— Begin —
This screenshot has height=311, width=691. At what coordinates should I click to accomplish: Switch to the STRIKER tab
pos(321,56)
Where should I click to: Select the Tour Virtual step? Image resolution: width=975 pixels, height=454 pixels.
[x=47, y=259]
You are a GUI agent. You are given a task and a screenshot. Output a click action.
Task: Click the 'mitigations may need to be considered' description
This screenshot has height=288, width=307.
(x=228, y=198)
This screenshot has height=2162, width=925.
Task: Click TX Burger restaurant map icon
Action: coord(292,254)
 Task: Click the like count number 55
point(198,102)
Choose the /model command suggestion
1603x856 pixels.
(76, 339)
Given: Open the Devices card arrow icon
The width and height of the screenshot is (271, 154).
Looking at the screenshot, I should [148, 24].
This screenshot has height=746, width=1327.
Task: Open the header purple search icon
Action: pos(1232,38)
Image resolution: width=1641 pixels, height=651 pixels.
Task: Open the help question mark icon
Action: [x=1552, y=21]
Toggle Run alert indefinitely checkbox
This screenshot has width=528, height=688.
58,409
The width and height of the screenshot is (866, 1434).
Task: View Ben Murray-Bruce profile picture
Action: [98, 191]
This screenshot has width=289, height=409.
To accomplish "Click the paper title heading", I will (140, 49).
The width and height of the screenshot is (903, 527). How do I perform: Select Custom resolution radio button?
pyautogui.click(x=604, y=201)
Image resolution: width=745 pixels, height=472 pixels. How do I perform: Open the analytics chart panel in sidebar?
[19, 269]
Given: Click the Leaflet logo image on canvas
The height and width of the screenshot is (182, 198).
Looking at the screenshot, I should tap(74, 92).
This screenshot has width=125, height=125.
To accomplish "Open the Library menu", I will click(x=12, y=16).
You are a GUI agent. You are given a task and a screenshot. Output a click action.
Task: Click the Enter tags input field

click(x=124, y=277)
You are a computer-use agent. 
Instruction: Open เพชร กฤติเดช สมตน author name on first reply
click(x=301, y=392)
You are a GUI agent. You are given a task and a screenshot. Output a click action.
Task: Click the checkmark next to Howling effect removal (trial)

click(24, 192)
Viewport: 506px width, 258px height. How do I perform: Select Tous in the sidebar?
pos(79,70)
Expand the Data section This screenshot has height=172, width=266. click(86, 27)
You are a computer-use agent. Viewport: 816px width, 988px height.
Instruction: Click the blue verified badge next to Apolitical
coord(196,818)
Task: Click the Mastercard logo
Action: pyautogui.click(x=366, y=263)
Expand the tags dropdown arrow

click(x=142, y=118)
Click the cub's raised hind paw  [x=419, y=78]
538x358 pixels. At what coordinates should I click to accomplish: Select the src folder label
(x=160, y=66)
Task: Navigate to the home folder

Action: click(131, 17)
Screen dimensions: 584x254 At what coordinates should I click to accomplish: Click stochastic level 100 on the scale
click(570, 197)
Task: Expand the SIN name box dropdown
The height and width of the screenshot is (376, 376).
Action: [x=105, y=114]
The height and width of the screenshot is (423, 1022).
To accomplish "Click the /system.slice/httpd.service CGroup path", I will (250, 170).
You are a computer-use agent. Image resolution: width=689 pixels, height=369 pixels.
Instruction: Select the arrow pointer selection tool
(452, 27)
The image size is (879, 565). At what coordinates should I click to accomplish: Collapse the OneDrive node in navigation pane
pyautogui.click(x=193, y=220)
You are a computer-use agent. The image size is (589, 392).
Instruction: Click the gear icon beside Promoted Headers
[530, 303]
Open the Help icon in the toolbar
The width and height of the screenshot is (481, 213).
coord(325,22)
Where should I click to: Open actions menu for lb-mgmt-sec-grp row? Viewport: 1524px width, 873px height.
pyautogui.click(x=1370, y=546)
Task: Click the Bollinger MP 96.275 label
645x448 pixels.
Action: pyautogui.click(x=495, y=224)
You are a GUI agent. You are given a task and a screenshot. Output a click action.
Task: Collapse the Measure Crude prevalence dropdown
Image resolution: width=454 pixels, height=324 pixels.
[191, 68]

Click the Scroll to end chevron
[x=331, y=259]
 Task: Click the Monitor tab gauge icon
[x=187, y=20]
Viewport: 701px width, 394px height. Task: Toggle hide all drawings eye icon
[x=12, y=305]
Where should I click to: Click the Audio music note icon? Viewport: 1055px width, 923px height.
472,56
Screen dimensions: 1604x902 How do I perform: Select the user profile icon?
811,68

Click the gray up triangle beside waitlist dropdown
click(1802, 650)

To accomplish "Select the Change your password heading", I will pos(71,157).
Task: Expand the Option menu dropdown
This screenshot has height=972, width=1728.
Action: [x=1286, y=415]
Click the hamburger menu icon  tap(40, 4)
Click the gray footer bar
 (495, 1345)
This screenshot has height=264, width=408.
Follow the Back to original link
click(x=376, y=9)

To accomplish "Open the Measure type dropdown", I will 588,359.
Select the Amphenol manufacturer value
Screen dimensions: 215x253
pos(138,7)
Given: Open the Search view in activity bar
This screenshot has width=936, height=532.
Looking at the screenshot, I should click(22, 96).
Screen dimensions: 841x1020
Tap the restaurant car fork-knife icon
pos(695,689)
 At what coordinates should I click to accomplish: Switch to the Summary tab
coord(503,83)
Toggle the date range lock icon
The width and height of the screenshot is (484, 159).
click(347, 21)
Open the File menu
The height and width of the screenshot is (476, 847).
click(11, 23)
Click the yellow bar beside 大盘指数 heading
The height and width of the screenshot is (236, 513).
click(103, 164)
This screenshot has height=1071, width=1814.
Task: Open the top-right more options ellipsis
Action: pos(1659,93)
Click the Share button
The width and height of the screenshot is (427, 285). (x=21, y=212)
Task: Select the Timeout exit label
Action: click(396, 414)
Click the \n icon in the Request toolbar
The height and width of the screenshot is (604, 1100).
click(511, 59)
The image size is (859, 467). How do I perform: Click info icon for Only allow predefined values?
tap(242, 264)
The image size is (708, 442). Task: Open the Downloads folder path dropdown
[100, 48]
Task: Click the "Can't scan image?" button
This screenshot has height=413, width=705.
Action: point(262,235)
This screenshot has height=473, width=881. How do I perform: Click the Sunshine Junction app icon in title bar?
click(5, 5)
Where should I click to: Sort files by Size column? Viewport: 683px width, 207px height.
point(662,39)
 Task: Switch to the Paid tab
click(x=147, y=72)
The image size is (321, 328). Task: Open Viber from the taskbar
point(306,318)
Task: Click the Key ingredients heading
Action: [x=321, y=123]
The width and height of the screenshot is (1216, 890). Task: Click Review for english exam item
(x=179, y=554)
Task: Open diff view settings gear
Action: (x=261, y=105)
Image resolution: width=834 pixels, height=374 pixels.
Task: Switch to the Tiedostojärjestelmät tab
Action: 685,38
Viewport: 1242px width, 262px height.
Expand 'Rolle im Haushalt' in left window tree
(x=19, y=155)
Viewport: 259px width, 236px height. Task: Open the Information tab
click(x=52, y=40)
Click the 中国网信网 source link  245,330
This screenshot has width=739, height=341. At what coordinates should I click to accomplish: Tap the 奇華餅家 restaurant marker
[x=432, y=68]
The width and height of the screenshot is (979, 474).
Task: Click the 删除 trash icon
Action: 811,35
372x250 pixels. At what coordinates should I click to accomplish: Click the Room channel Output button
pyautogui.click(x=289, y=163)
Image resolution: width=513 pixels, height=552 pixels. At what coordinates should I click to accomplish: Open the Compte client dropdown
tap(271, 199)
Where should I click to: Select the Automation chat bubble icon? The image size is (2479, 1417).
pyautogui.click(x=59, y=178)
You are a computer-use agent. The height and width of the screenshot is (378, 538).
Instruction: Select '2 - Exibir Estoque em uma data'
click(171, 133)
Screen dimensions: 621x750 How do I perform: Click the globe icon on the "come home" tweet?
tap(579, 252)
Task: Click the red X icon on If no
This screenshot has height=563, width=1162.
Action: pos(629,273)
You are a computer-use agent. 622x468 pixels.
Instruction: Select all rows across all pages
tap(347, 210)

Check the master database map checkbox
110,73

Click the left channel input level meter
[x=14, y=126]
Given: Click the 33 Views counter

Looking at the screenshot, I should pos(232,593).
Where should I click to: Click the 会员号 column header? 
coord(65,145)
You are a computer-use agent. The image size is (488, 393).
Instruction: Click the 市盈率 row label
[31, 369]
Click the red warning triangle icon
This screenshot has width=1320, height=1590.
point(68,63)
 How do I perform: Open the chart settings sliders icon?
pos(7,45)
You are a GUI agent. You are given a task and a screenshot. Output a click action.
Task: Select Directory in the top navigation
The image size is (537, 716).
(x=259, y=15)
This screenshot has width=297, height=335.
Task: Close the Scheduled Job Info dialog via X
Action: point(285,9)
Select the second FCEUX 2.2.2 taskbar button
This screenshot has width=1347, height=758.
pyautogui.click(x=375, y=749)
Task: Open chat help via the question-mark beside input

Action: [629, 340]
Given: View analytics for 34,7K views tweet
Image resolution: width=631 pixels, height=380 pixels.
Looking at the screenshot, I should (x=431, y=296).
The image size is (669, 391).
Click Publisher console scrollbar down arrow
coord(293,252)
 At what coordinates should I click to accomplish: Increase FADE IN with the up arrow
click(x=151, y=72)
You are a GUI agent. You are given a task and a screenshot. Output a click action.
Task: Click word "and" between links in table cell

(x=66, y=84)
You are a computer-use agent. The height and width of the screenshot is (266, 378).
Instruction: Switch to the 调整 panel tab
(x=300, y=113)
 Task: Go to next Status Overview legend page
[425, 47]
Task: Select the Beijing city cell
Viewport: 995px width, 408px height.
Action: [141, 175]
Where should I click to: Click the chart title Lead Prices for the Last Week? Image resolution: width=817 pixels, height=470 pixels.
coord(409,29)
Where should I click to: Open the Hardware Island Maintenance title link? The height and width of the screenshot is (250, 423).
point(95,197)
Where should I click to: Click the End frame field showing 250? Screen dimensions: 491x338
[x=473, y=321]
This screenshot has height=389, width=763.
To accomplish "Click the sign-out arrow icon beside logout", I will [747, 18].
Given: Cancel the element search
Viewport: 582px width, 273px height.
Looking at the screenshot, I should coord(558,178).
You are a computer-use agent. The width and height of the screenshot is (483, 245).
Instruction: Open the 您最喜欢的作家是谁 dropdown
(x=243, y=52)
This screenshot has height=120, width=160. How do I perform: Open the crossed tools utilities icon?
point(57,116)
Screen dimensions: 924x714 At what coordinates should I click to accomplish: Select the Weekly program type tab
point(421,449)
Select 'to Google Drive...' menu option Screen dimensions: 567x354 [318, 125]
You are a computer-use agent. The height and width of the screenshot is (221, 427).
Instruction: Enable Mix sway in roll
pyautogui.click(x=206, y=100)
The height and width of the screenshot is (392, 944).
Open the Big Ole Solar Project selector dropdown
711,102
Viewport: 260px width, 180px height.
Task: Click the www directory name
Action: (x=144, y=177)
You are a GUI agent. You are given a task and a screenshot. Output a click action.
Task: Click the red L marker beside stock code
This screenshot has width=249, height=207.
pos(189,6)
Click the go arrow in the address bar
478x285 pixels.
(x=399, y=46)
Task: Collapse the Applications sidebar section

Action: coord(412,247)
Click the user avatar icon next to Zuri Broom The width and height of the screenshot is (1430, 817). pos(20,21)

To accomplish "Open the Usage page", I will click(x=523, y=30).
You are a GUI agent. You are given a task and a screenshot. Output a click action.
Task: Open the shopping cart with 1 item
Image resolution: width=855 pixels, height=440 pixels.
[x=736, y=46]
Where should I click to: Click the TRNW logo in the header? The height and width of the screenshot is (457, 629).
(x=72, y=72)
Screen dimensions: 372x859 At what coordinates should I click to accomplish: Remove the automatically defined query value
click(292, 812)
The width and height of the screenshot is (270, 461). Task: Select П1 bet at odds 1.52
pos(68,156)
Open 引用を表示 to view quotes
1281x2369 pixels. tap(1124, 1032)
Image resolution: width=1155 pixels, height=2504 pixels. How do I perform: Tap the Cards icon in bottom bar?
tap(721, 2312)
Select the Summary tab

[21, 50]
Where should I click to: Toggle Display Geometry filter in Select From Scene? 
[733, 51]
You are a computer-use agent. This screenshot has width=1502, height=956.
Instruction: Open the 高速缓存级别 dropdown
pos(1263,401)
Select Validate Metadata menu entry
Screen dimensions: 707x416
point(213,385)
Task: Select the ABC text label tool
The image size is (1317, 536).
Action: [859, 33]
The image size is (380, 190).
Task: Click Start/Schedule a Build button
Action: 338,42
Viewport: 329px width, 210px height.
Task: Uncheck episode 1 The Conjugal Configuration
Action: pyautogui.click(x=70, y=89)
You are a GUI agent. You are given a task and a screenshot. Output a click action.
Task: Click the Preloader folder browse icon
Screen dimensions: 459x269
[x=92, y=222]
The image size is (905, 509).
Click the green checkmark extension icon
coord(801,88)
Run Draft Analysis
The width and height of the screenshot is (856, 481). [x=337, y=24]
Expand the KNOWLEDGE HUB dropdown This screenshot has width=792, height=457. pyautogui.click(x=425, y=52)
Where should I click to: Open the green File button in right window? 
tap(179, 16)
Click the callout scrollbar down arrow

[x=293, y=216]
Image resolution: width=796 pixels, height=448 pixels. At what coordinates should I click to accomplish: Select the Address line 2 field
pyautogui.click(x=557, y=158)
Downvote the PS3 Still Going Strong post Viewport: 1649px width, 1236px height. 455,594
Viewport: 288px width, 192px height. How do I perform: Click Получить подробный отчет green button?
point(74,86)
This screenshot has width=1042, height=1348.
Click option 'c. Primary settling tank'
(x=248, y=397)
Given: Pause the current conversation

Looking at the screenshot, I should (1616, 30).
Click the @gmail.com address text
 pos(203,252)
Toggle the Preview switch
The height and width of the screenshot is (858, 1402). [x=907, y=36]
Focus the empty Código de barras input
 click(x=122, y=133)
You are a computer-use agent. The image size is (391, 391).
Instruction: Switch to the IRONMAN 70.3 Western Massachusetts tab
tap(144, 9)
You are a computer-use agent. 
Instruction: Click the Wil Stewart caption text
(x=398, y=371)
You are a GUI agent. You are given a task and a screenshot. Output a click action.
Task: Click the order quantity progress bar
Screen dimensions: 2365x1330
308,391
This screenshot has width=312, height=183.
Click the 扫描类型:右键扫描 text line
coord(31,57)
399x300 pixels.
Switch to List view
— End —
Set exercise
Copy the items from the line with "Click the gray up" to the line with "click(5, 5)" without any changes, including both of those lines.

Task result
Click the gray up triangle beside waitlist dropdown
click(1802, 650)

To accomplish "Select the Change your password heading", I will pos(71,157).
Task: Expand the Option menu dropdown
This screenshot has height=972, width=1728.
Action: [x=1286, y=415]
Click the hamburger menu icon  tap(40, 4)
Click the gray footer bar
 (495, 1345)
This screenshot has height=264, width=408.
Follow the Back to original link
click(x=376, y=9)

To accomplish "Open the Measure type dropdown", I will 588,359.
Select the Amphenol manufacturer value
Screen dimensions: 215x253
pos(138,7)
Given: Open the Search view in activity bar
This screenshot has width=936, height=532.
Looking at the screenshot, I should click(22, 96).
Screen dimensions: 841x1020
Tap the restaurant car fork-knife icon
pos(695,689)
 At what coordinates should I click to accomplish: Switch to the Summary tab
coord(503,83)
Toggle the date range lock icon
The width and height of the screenshot is (484, 159).
click(347, 21)
Open the File menu
The height and width of the screenshot is (476, 847).
click(11, 23)
Click the yellow bar beside 大盘指数 heading
The height and width of the screenshot is (236, 513).
click(103, 164)
This screenshot has height=1071, width=1814.
Task: Open the top-right more options ellipsis
Action: pos(1659,93)
Click the Share button
The width and height of the screenshot is (427, 285). (x=21, y=212)
Task: Select the Timeout exit label
Action: click(396, 414)
Click the \n icon in the Request toolbar
The height and width of the screenshot is (604, 1100).
click(511, 59)
The image size is (859, 467). How do I perform: Click info icon for Only allow predefined values?
tap(242, 264)
The image size is (708, 442). Task: Open the Downloads folder path dropdown
[100, 48]
Task: Click the "Can't scan image?" button
This screenshot has height=413, width=705.
Action: point(262,235)
This screenshot has height=473, width=881. How do I perform: Click the Sunshine Junction app icon in title bar?
click(5, 5)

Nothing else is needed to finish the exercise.